* Stated task *
Which lines of the listing below contain the string "cart"? Return each of them in full.

* Input for this task *
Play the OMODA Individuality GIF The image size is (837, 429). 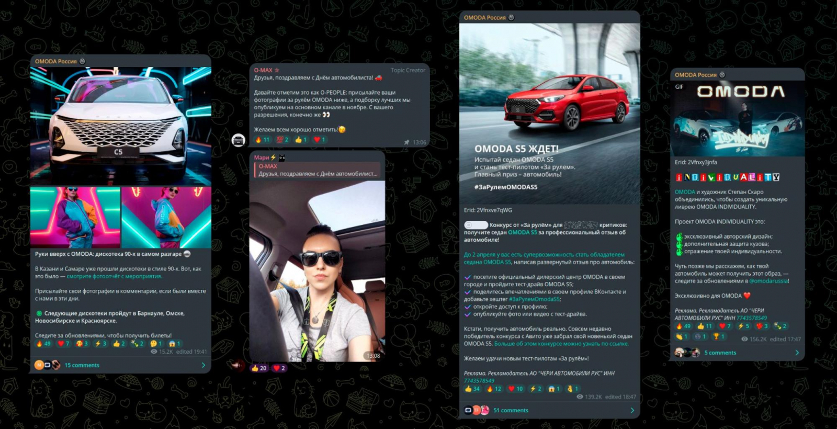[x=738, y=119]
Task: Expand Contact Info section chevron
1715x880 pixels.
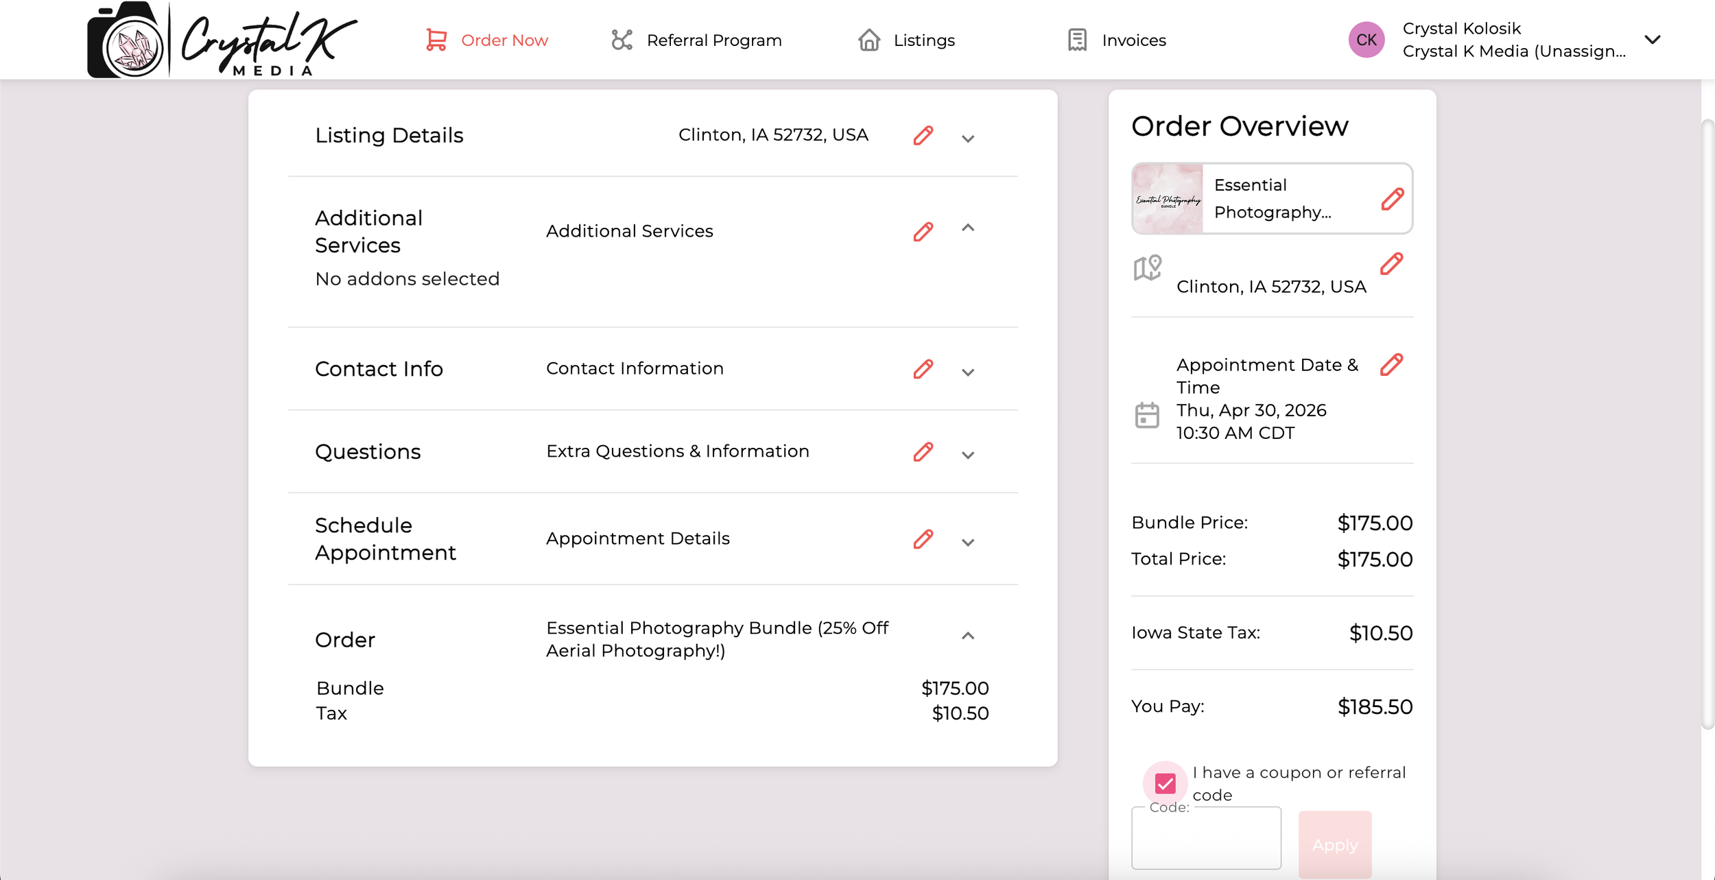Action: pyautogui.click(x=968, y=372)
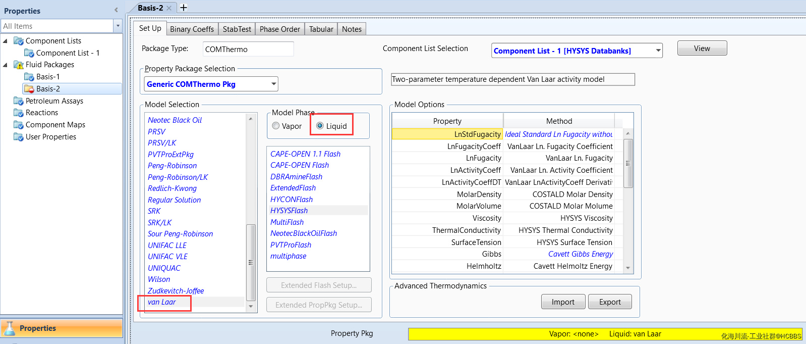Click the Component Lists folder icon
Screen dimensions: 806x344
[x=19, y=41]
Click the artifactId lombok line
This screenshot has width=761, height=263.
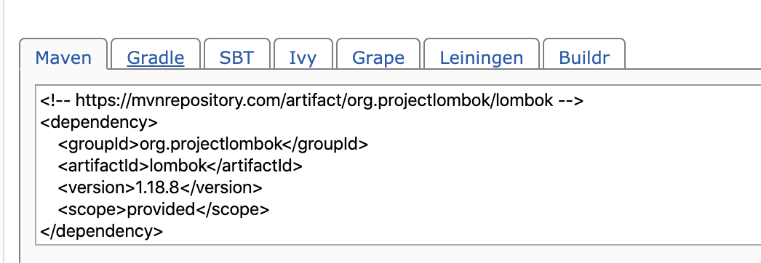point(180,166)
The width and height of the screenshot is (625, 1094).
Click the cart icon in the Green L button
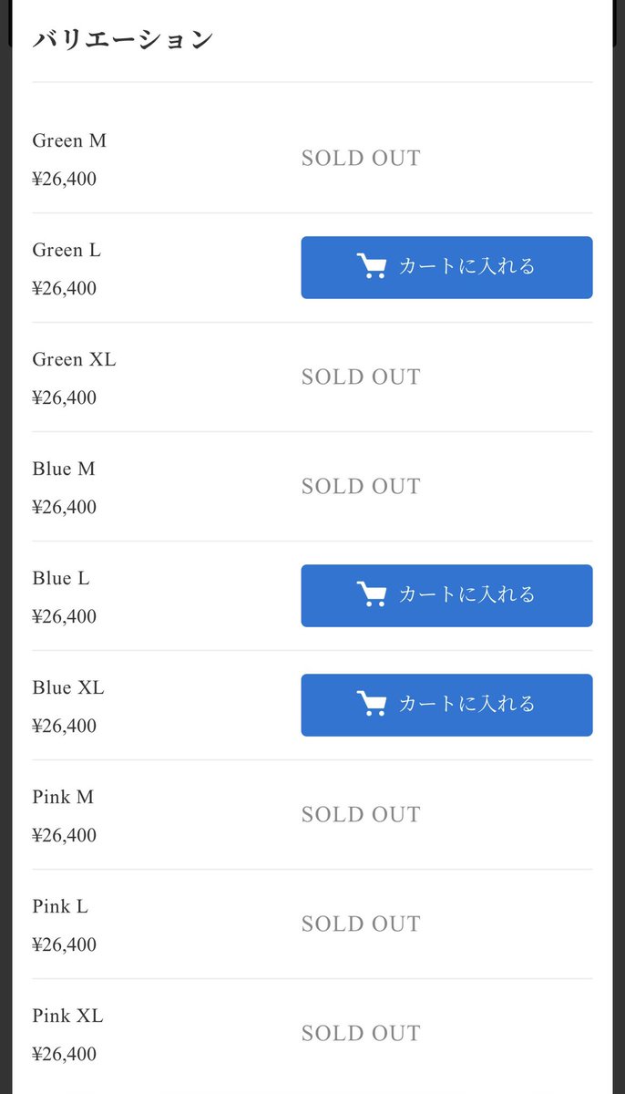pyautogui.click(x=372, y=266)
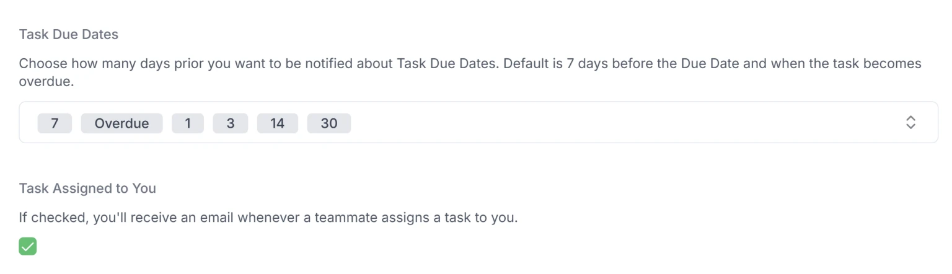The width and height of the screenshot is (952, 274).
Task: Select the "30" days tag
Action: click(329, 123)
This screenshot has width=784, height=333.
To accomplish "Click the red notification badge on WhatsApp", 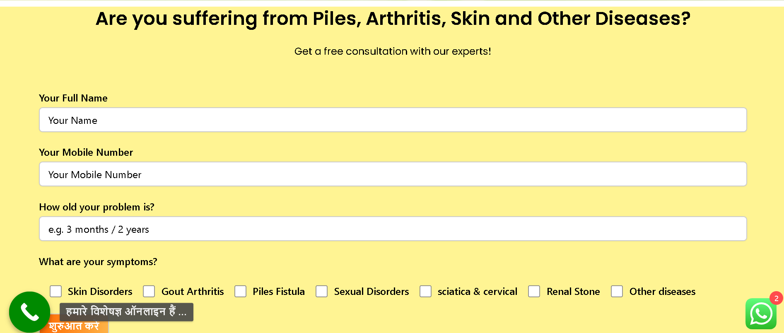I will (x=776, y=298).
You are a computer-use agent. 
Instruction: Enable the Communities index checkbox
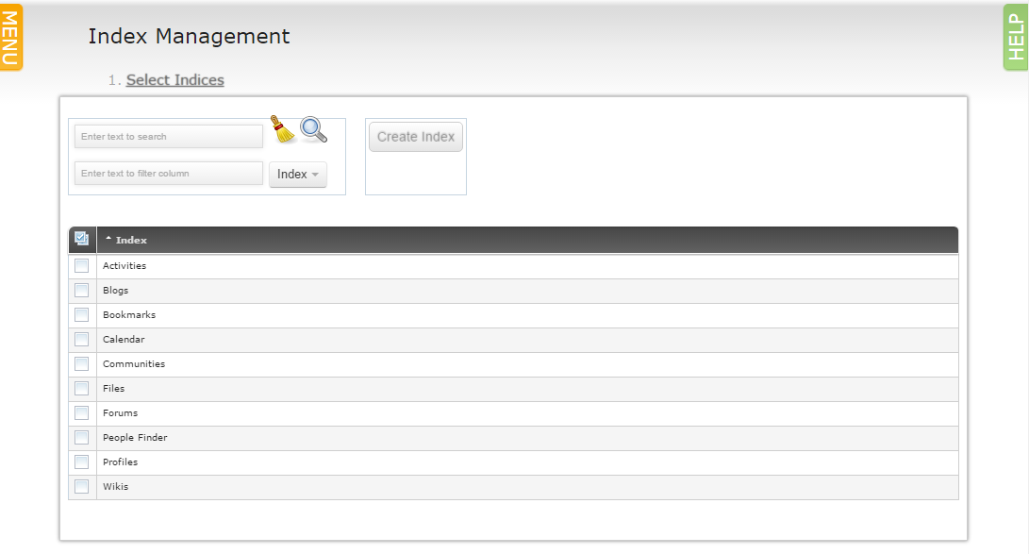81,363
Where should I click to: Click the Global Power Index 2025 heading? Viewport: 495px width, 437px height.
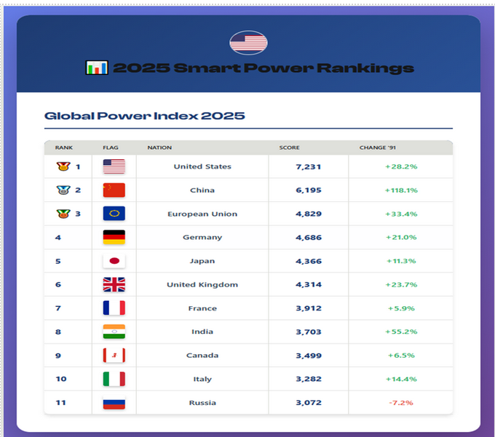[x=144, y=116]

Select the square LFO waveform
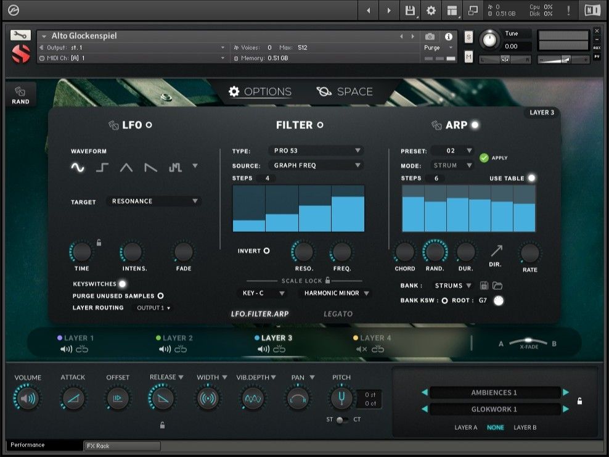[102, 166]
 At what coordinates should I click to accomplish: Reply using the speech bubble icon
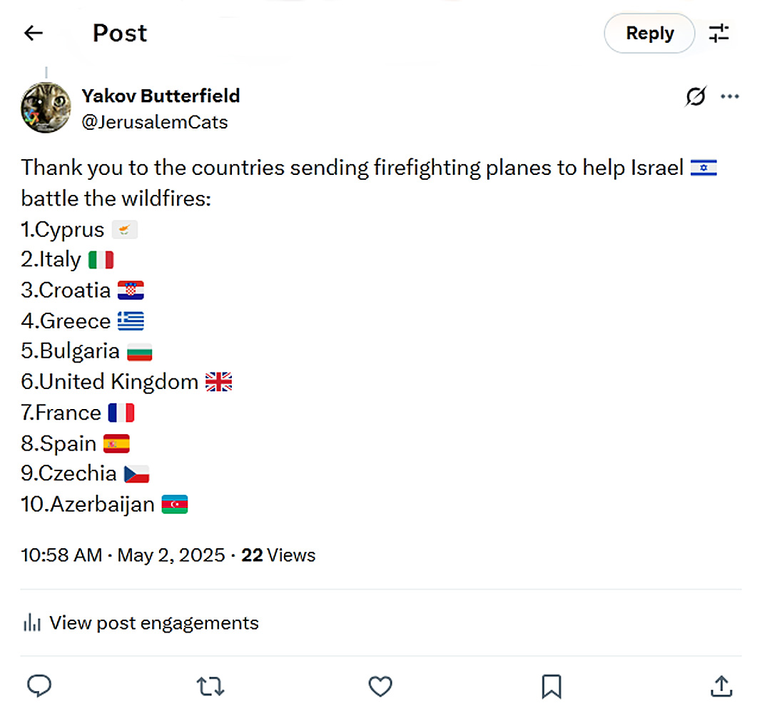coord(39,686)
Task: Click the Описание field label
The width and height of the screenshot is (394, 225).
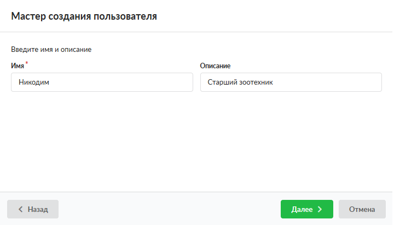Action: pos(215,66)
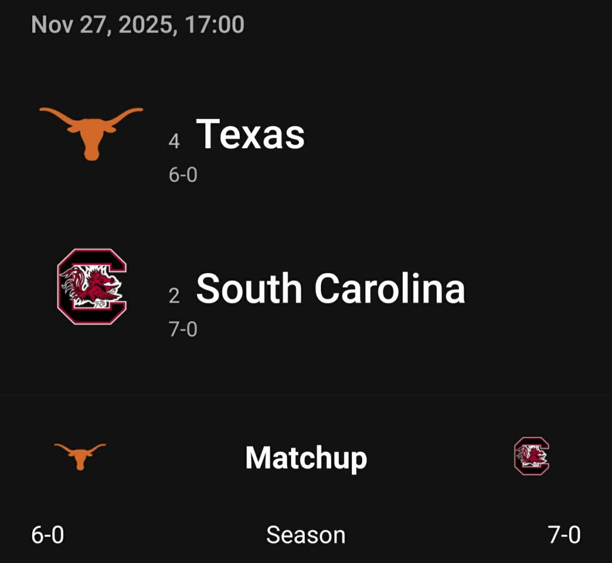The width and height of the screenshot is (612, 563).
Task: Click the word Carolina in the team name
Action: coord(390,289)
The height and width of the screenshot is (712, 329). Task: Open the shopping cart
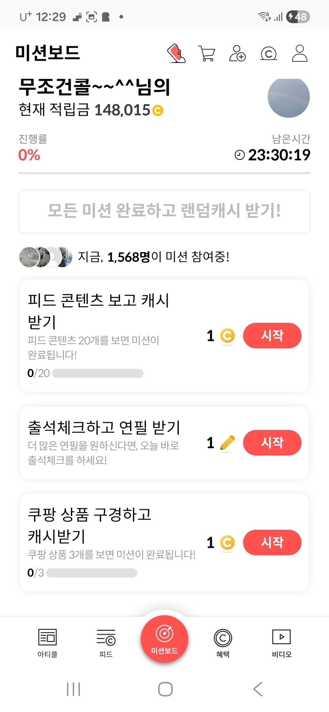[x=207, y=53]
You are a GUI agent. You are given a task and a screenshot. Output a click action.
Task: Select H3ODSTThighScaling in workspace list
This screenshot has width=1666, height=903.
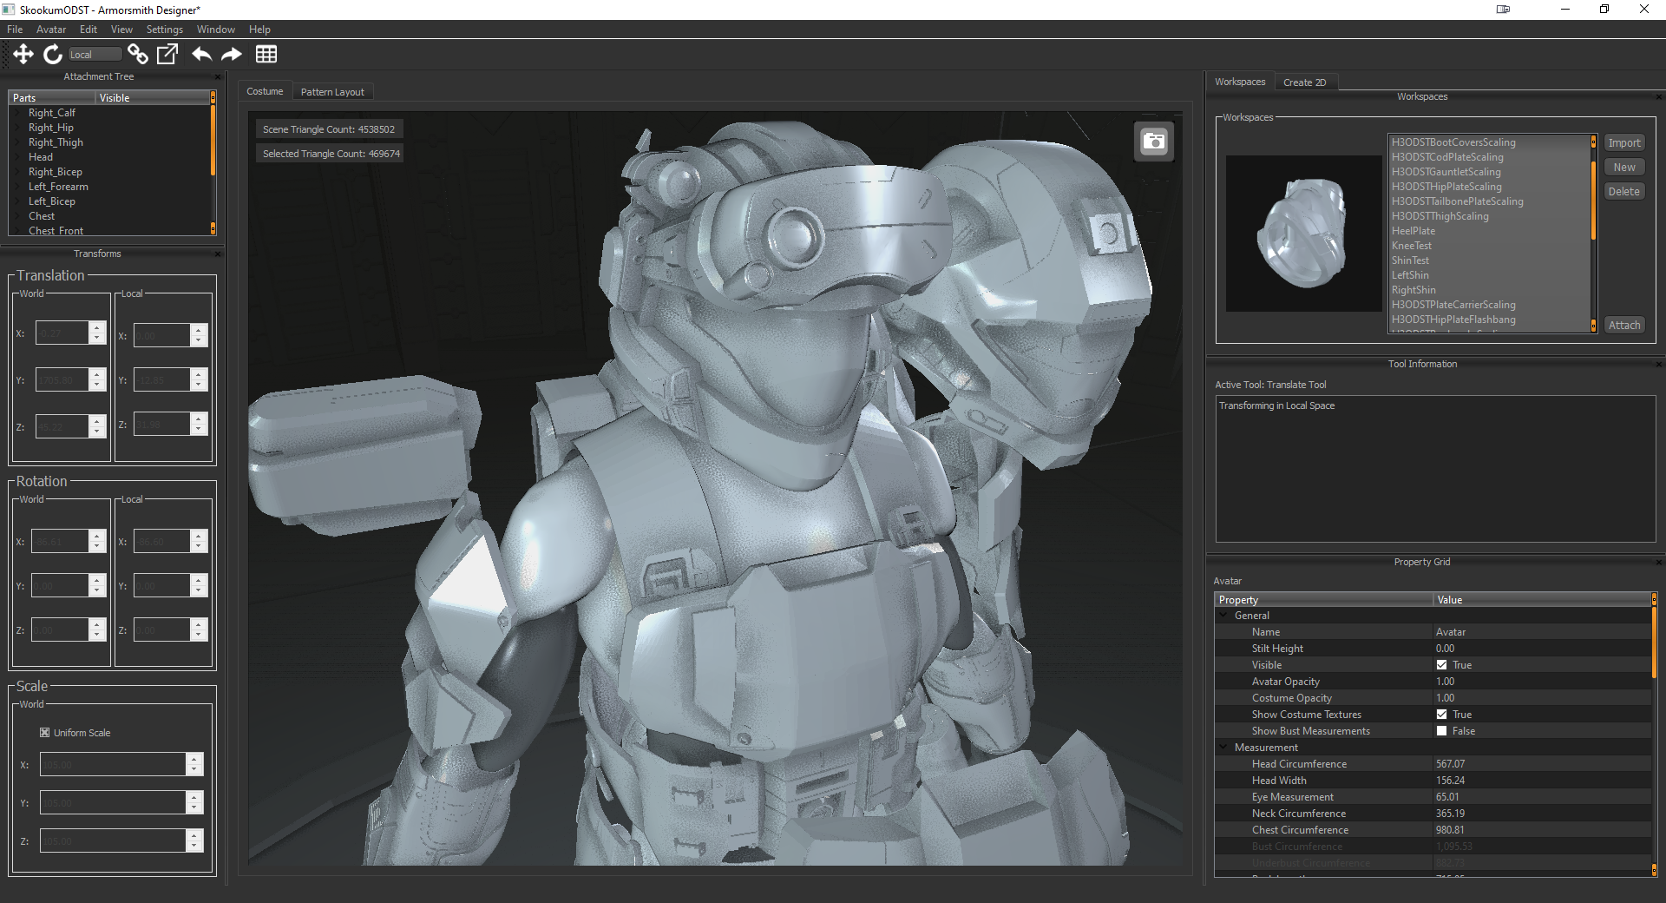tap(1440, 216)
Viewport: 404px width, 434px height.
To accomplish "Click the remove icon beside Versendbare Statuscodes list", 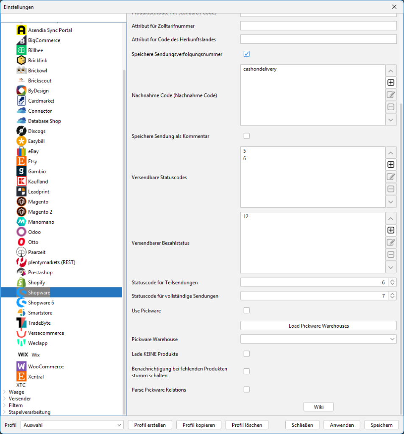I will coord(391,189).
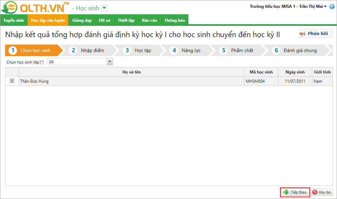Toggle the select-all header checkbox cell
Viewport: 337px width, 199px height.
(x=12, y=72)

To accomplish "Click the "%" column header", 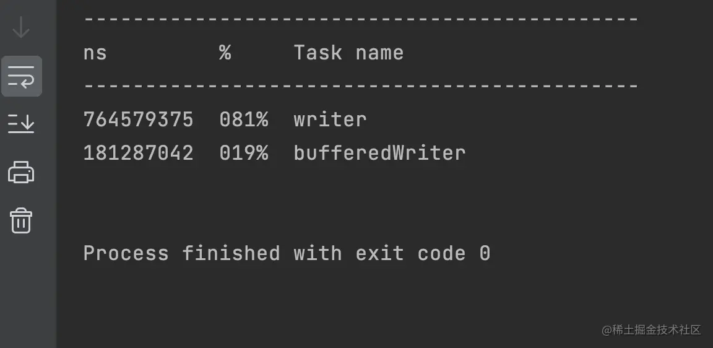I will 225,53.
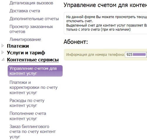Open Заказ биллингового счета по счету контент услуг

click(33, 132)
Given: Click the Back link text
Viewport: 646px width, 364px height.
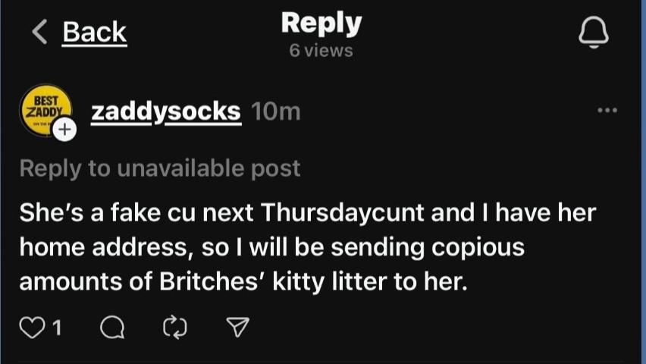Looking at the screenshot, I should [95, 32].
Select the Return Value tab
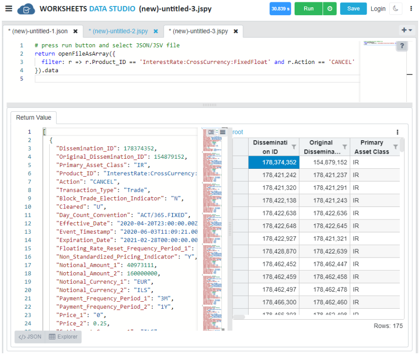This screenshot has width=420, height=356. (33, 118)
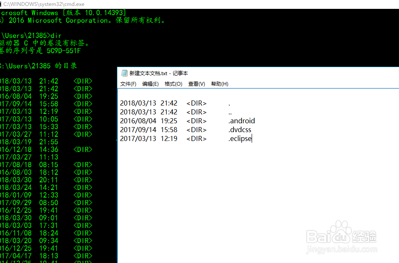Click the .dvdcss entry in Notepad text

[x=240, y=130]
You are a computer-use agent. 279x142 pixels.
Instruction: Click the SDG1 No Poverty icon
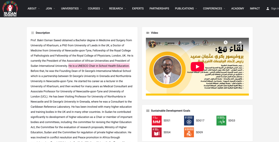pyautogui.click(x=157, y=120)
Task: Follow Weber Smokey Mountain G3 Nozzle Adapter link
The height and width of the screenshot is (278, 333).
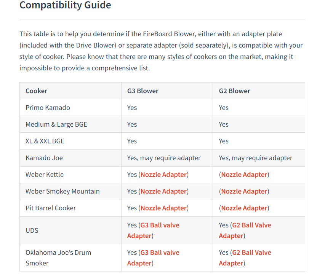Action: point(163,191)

* Finished exercise *
Click the cart icon in the Green L button
The height and width of the screenshot is (712, 329). Task: Open the shopping cart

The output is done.